This thrilling novel follows the exploits of the fictional Tat’yana Levchenko, a World War II female Soviet sniper in Sevastopol. Told in first person, the work jumps right into action, with the protagonist waiting patiently to make her next kill. Battle hardened, fearless, with nothing to lose, Tat’yana’s character and voice is one of the most compelling I’ve read in a while: “My life had long ago stopped mattering to me. It was but an instrument of my revenge.” With hundreds of recorded kills, sniping is her method of striking back at the Nazis who have upended her life, and of those she loves. As a “woman [who] has humbled the Reich” and is a decorated heroine of the Soviet Union, Tat’yana is invited to the United States, to tour with First Lady Eleanor Roosevelt. The two women strike a friendship, but soon Tat’yana is caught in a web of deceit, as the Soviets force her to act as their spy, in gathering US intelligence. Fraught with tension and suspense, White’s writing excels in describing battle scenes, and Tat’yana’s divided loyalties.
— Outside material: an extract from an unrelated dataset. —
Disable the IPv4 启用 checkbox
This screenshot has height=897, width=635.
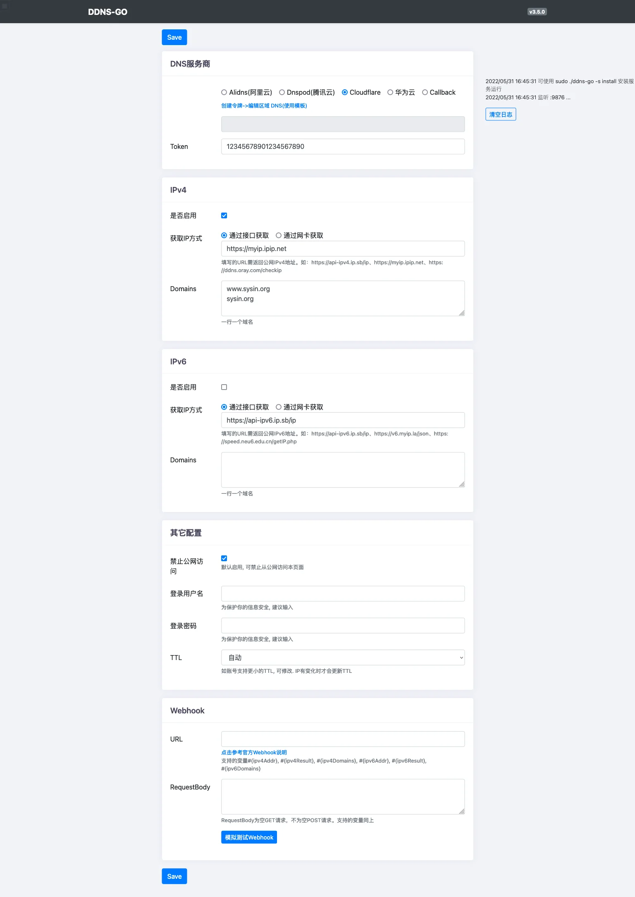click(x=224, y=215)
He captures her emotions, experiences—and rampant sexism—faced by a woman soldier: “‘Comrade Levchenko,’ they [Communist Party officials] would ask of me, ‘How does one so lovely become such an accomplished killer?'”
Readers may find the story’s romance plot, of the heroine’s involvement with an American interpreter (erroneously referred to as “translator”), a bit clichéd and predictable, but the novel never loses its momentum, as our heroine suddenly vanishes—without a trace. Equal parts wartime thriller, romance, and mystery, as the novels traces why and where the “Beautiful Assassin” has disappeared, this is one most gripping historical fiction novels I have recently read. White clearly did his research on the figures, places, battles, weapons, etc., of the era. The novel is a testament to how “unlike the other major belligerents in World War II, only the Soviets found it necessary to enlist women.”
The fictional protagonist, based off real life female Soviet sniper Lyudmila Pavlichenko, represents an intriguing slice of the “woman power” behind the Soviet war machine. For history buffs and those interested in women’s narratives, Beautiful Assassin more than hits the mark.
Beautiful Assassin by Michael White, Harper Perennial, 2011, 460 pages.